I was first exposed to the idea of lightning talks at Let's Test Oz. The organisers called for speakers who would stand up and talk for up to five minutes on a topic of their choice. A couple of my colleagues took up this challenge and I saw first-hand the satisfaction they had from doing so. I also observed that the lightning talk format created a one hour session that was diverse, dynamic and fun.

So in December last year I started to warn the testers that at the end of March they would be asked to deliver a five minute lightning talk on something that they had learned in the past six months. This felt like a good way to enforce some reflection and spread the results of this across the team.

I scheduled a half day in our calendars and booked a large meeting room. Three weeks out from the event I asked each tester to commit to a title for their talk along with a single sentence that described what they would speak about. I was really impressed by the diversity of topics that emerged, which reflected the diversity of activities in our testing roles.

One week ahead I asked those who wished to use PowerPoint slides to submit them so that I could create collated presentations. Only about half of the speakers chose to use slides, which I found a little surprising but this helped create some variety in presentation styles.

Then the day prior I finalised catering for afternoon tea and borrowed a set of 'traffic lights' from our internal ToastMasters club so that each presenter would know how long they had spoken for.

On the day itself, 27 testers delivered lightning talks. 

The programme was structured into three sessions, each with nine speakers, that were scheduled for one hour. This meant that there was approximately 50 minutes of talks, then a 10 minute break, repeated three times.

Having so many people present in such a short space of time meant that there was no time for boredom. I found the variety engaging and the succinct length kept me focused on each individual presentation. I also discovered a number of things that I am now curious to learn more about myself!

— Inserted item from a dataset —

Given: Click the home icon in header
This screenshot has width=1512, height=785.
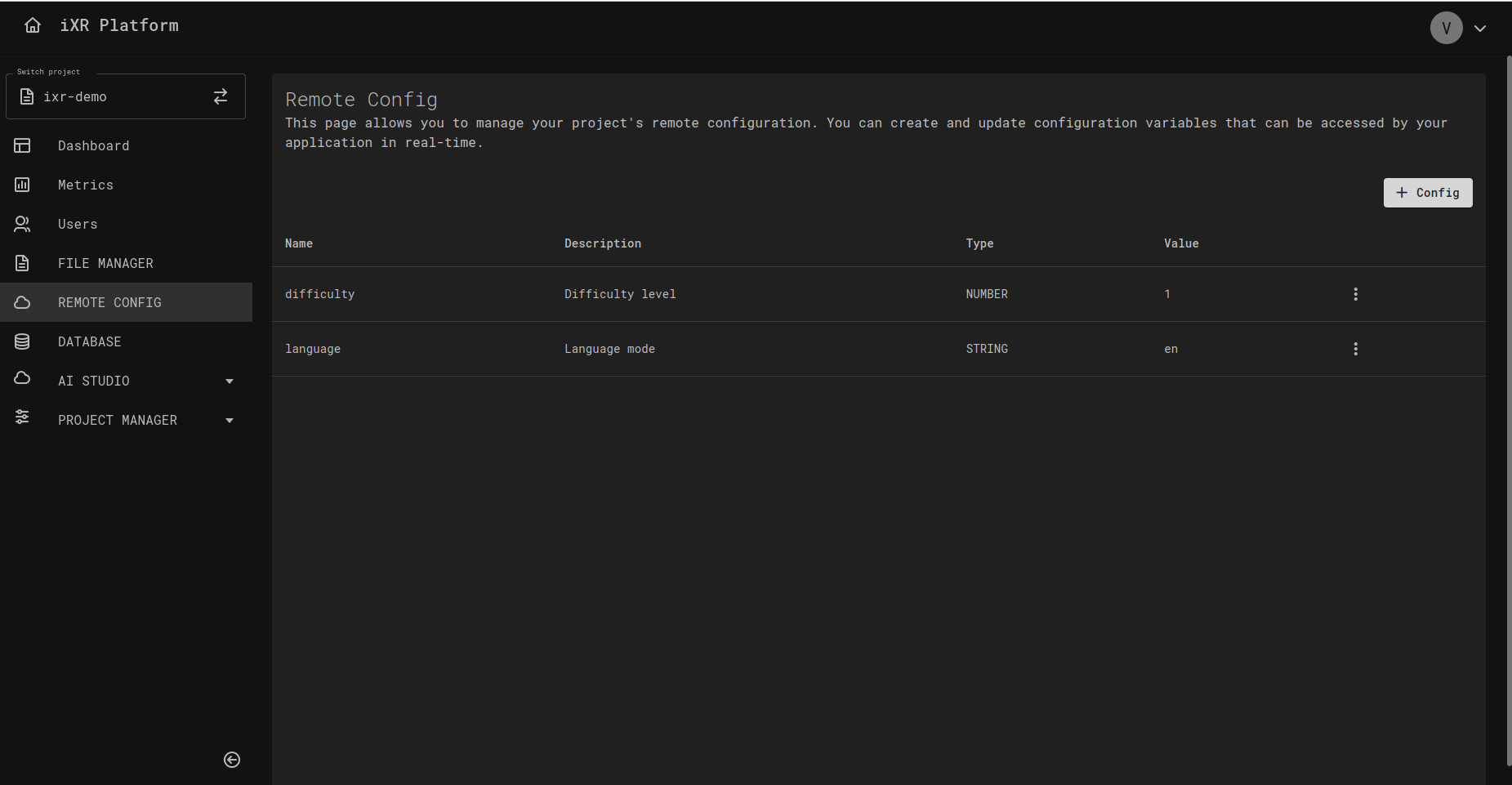Looking at the screenshot, I should 33,25.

There were some very nervous presenters. To alleviate some of the stress, the audience was restricted to only the testing team and a handful of interested managers. I tried to keep the tone of the afternoon relaxed. I acted as MC and operated the lights to indicate how long people had been speaking for, keeping both tasks quite informal. 

There was also a good last minute decision to put an animated image of people applauding in the PowerPoint deck so that it would display between each speaker. This reminded people to recognise each presenter and got a few giggles from the audience.

After the talks finished, I asked the audience to vote on their favourite topic and favourite speaker of the day. I also asked for some input into our team plan for the next six months with particular focus on the topics that people were interested in learning more about. Though I could sense that people were tired, it felt like good timing to request this information and I had a lot of feedback that was relatively cohesive.

Since the session I've had a lot of positive comments from the testers who participated that it was a very interesting way to discover what their peers in other teams had been learning about. I was also pleased to hear from some of those who were most reluctant to participate that many of their fears were unfounded. 

From a coaching perspective, I was really proud to see how people responded to the challenge of reflecting on their own progress, identifying a piece of learning that they could articulate to others in a short amount of time, then standing up and delivering an effective presentation.

I'll definitely be using the lightning talks format for knowledge sharing again.